Don’t think an EPL claim will impact you? According to the EEOC, over 90,000 charges of workplace discrimination have been filed in each of the past five years. Defense costs and settlements associated with EPL claims can have a significant impact on a business. Below are some examples of claims EPL policy could cover:
- Wrongful Termination
- Discrimination (based on age, disability, race, religion, or sexual orientation, for example)
- Harassment
- Failure to Promote
- Retaliation
- FMLA (Family and Medical Leave Act) violation
- Wage & Hour violation
- Breach of employment contract
Who Needs Employment Practice Liability Insurance?

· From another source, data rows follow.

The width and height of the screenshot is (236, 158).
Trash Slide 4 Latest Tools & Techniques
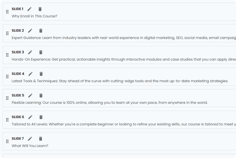[x=41, y=74]
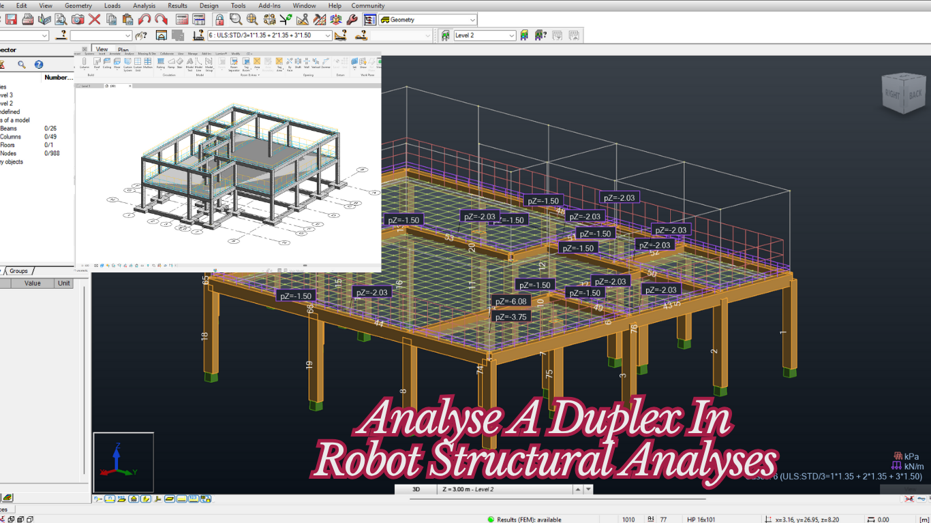Toggle a snap mode in the bottom snap bar
The image size is (931, 523).
(109, 499)
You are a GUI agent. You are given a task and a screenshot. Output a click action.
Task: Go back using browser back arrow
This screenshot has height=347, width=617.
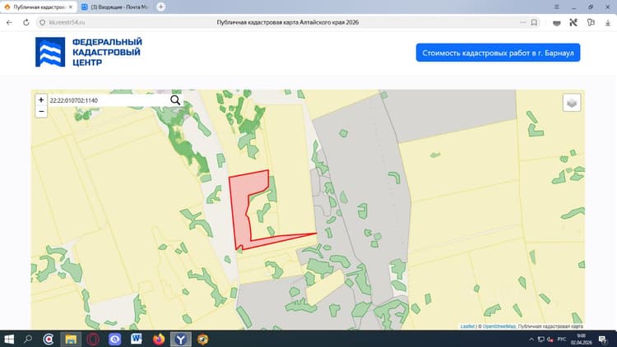click(x=9, y=22)
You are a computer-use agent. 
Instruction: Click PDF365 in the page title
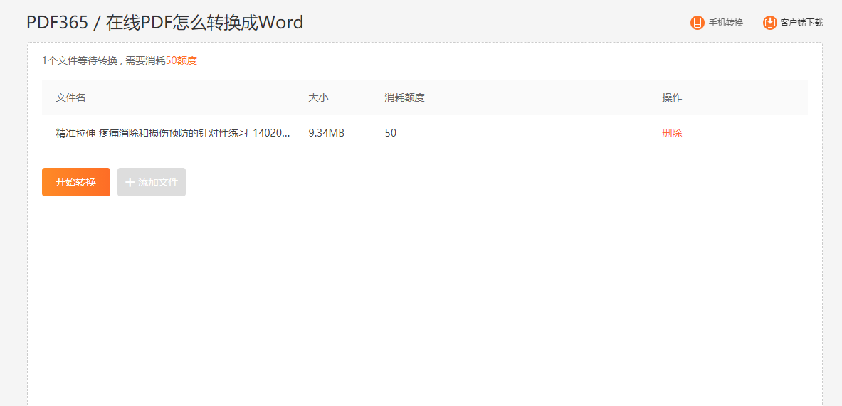coord(57,23)
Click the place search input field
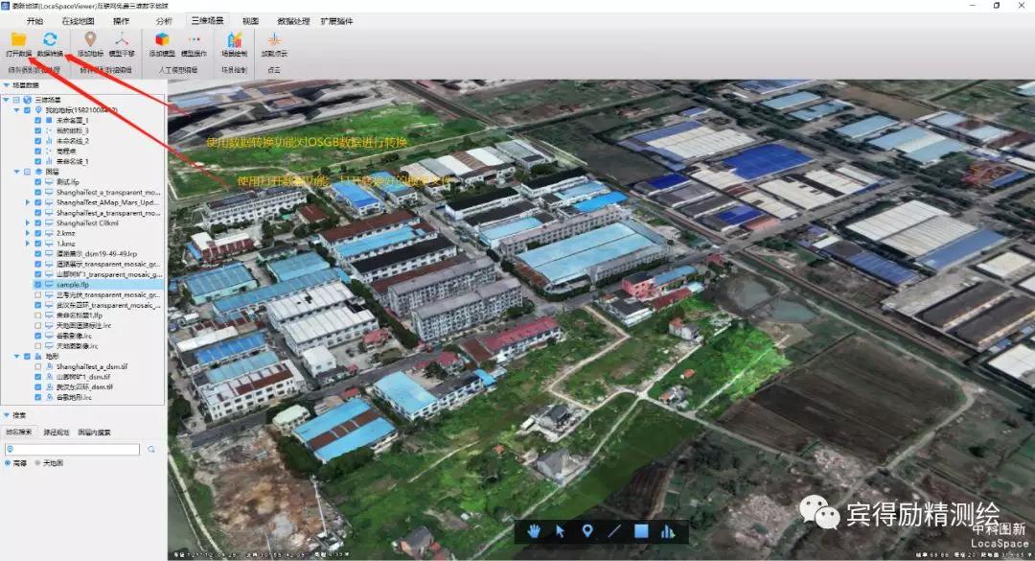This screenshot has height=561, width=1035. pyautogui.click(x=70, y=448)
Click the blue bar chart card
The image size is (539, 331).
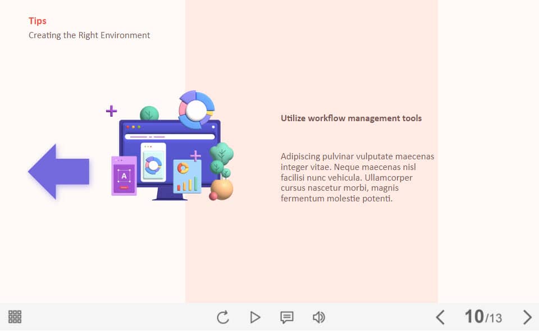(187, 177)
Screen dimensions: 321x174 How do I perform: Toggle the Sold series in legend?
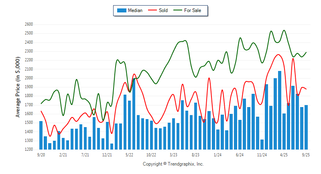coord(163,10)
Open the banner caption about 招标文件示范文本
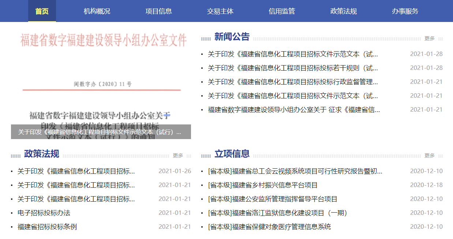 pyautogui.click(x=100, y=132)
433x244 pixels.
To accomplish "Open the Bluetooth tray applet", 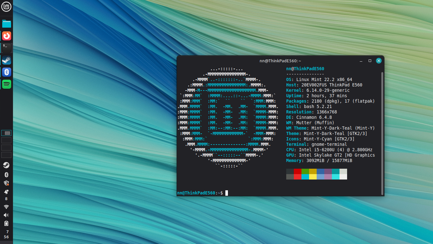I will pos(6,175).
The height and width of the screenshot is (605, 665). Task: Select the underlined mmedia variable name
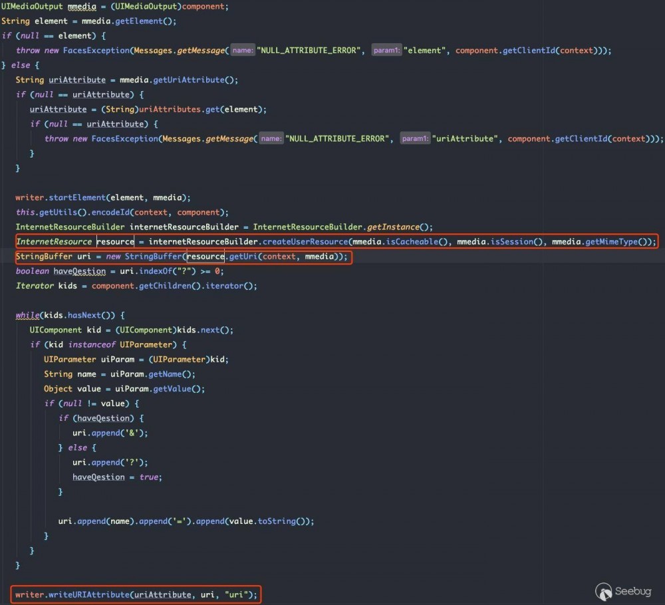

While it’s easy to suggest that all employers should purchase EPLI simply because they have employees, not all employers share the same risk profile when it comes to employment practices. As a result, their insurance needs vary as well.
Several factors influence an organization’s risk of facing wrongful employment practice allegations, including:
- Organization size
- Country of operation
- Industry
- Employee turnover
- Investment in employment practice risk management
It’s important to remember that an organization’s EPLI risk profile is not static. It can change over time as the organization grows, evolves, expands into new regions, undergoes restructuring, or shifts industries.

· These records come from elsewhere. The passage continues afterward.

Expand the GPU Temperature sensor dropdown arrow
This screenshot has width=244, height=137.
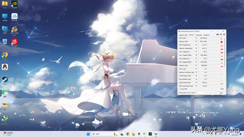[x=196, y=45]
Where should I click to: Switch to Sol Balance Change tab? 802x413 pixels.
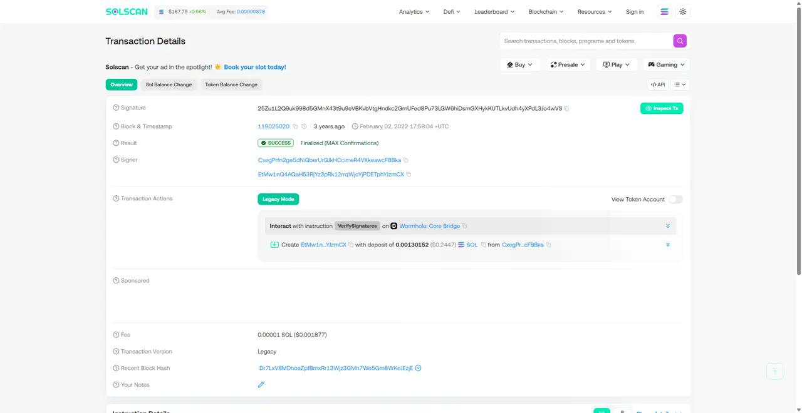[169, 84]
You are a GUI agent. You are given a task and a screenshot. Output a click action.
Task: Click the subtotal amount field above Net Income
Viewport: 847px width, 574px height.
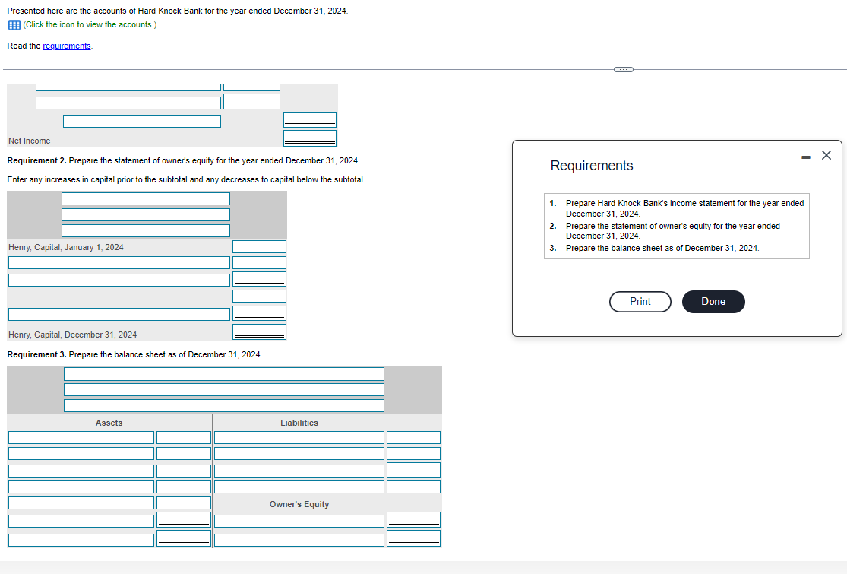(310, 119)
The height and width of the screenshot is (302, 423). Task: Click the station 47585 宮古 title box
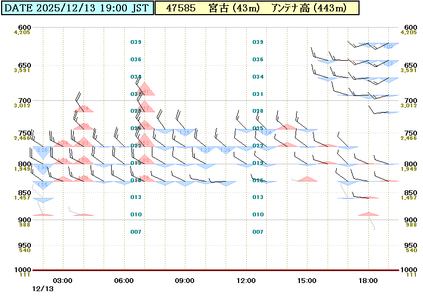coord(257,8)
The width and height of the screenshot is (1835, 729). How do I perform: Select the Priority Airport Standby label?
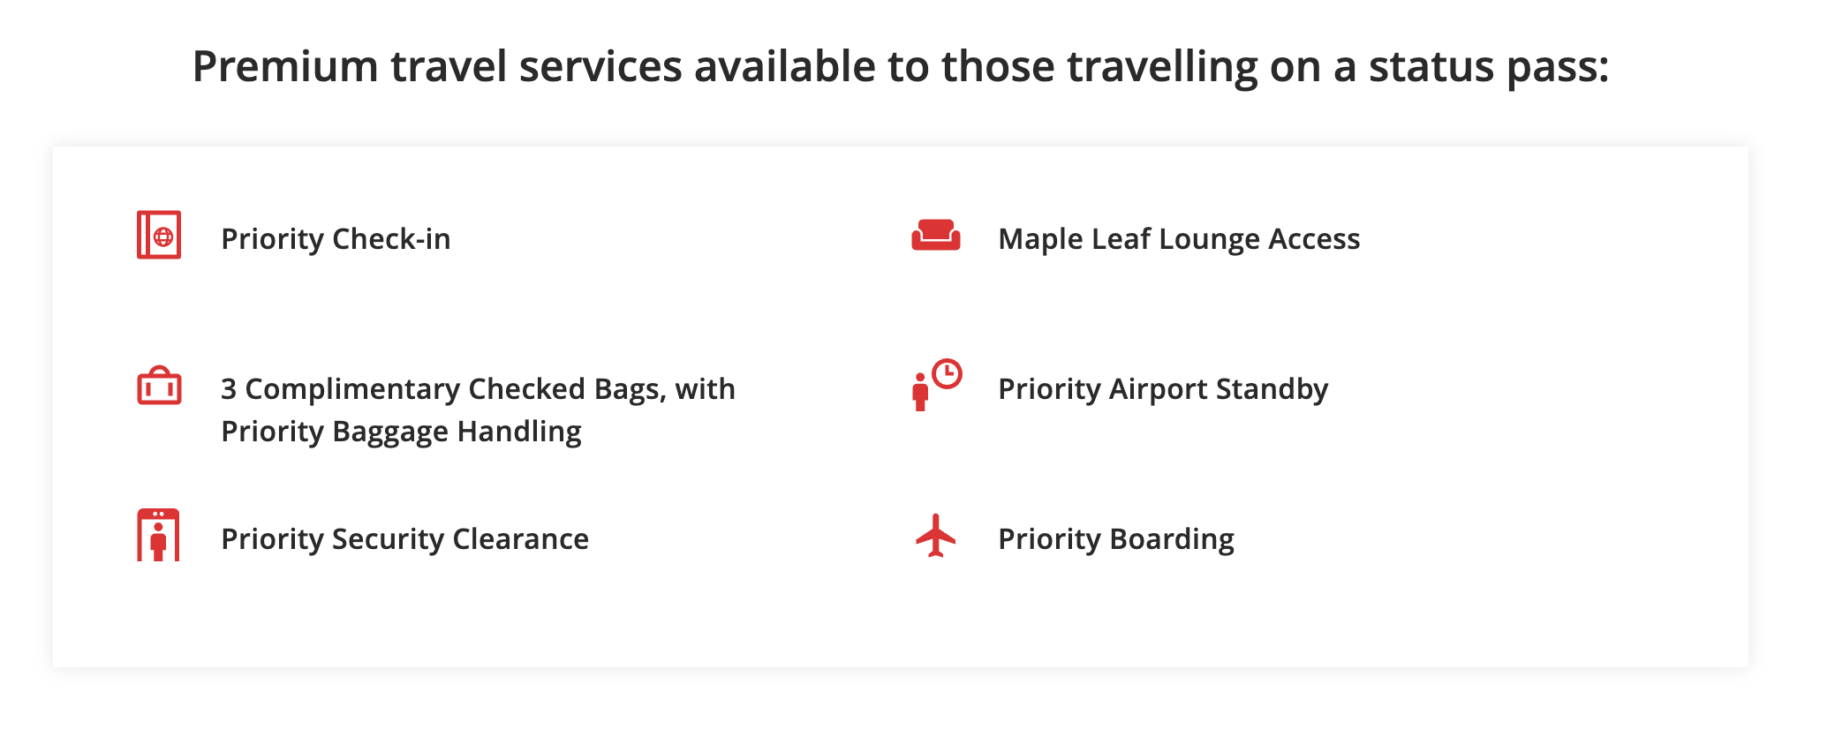(1162, 389)
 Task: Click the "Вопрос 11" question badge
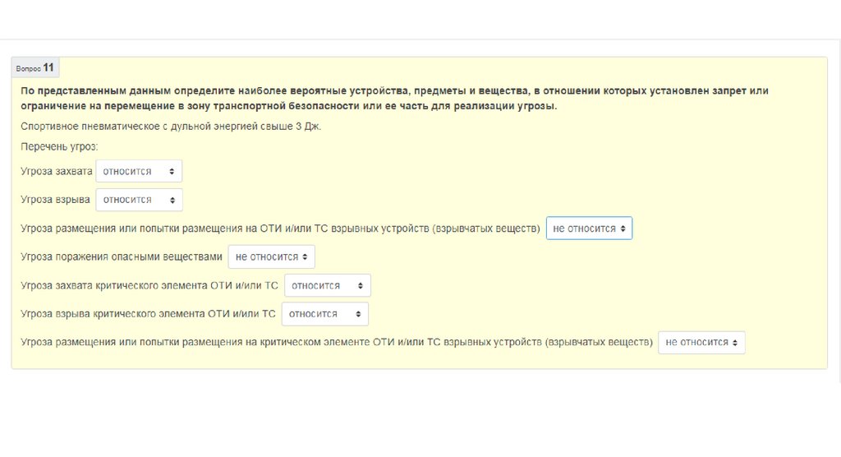(x=35, y=67)
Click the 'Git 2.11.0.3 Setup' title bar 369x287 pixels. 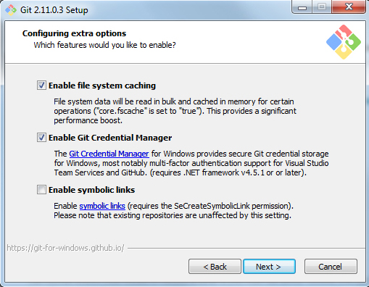[54, 10]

Additionally, broader shifts in employment practices, such as the rise of the #MeToo movement, the growth of remote work, or changing views on gender identity, can also increase risk.
Why Should A Business Purchase Employment Practices Liability Insurance (EPLI)?

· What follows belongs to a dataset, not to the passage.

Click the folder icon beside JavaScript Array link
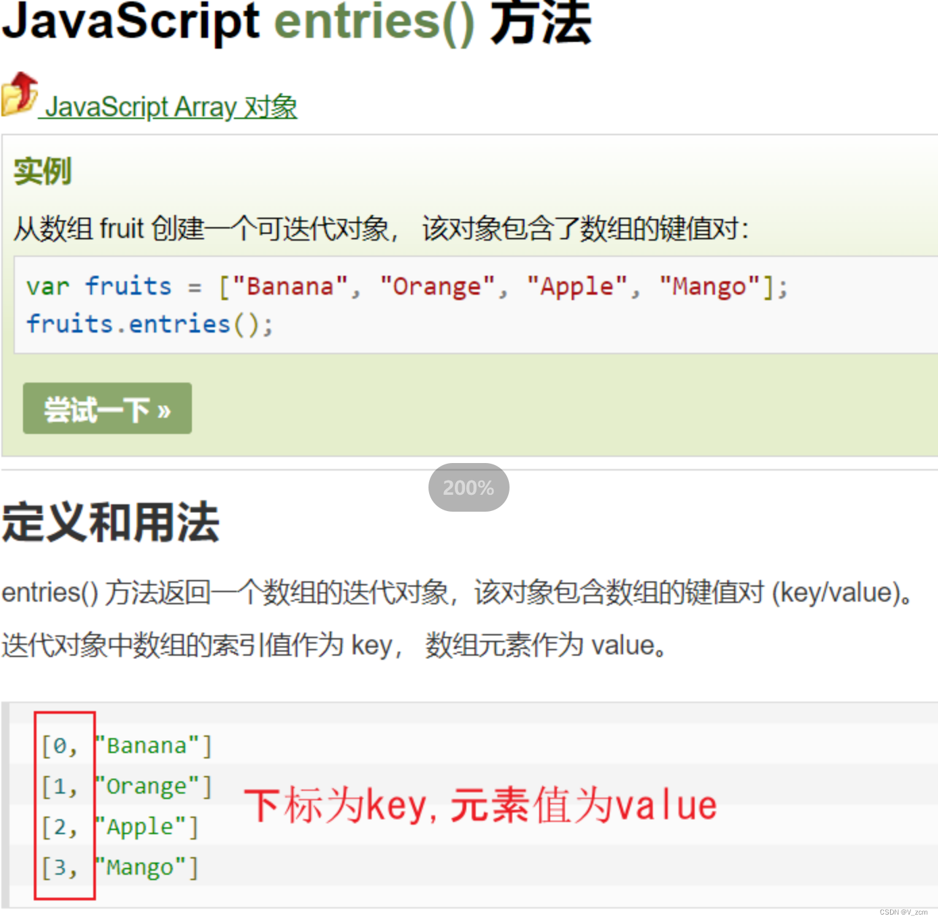Viewport: 938px width, 922px height. point(19,96)
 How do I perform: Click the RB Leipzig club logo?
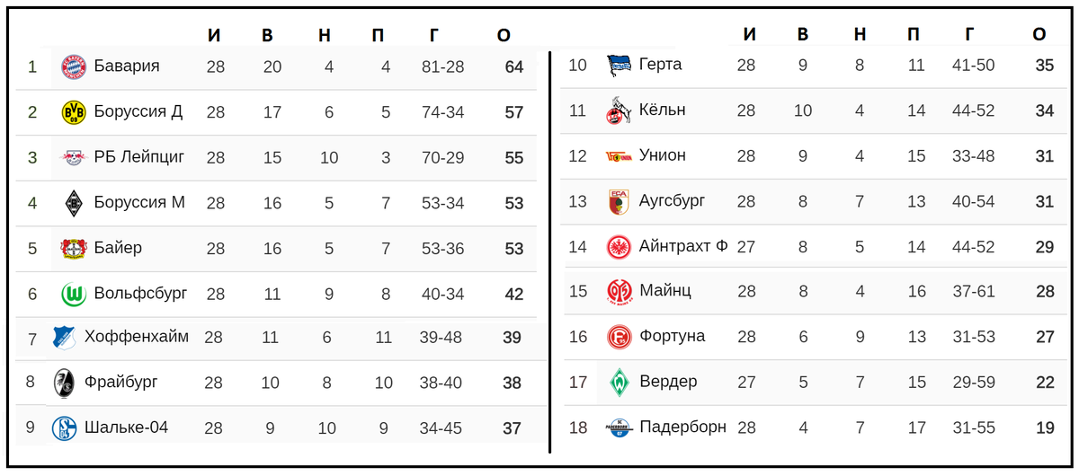73,158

There are two key reasons organizations invest in EPLI:
- Financial Protection – It provides a safeguard for your balance sheet. Even when an organization follows all the right procedures, accusations from current, former, or potential employees can still arise, and defending these claims can be expensive.
- Expertise and Support – Insurance providers are experts in handling such situations and offer specialized assistance when things go wrong.
What Is Not Covered By An EPLI Policy?
Insurance agreements outline the coverage intended by the policy, but they are subject to the policy’s exclusions, definitions, and terms. An insurance buyer needs to be aware of the perils listed under terms like “employment practices wrongful act” (or similar), as well as the relevant exclusions in an EPLI policy. The last thing you want is to assume coverage is provided, only to discover that an exclusion renders it invalid.
Common EPLI coverage exclusions include:
- Prior or pending claims (including prior notice or knowledge)
- Bodily injury or property damage
- Contractual liability
- Conduct-related issues
- Legal duties
- Nuclear/Radioactivity risks
- Exclusions where insurance or extensions are available, such as employee benefits, wage & hour claims, and third-party employment practices liability.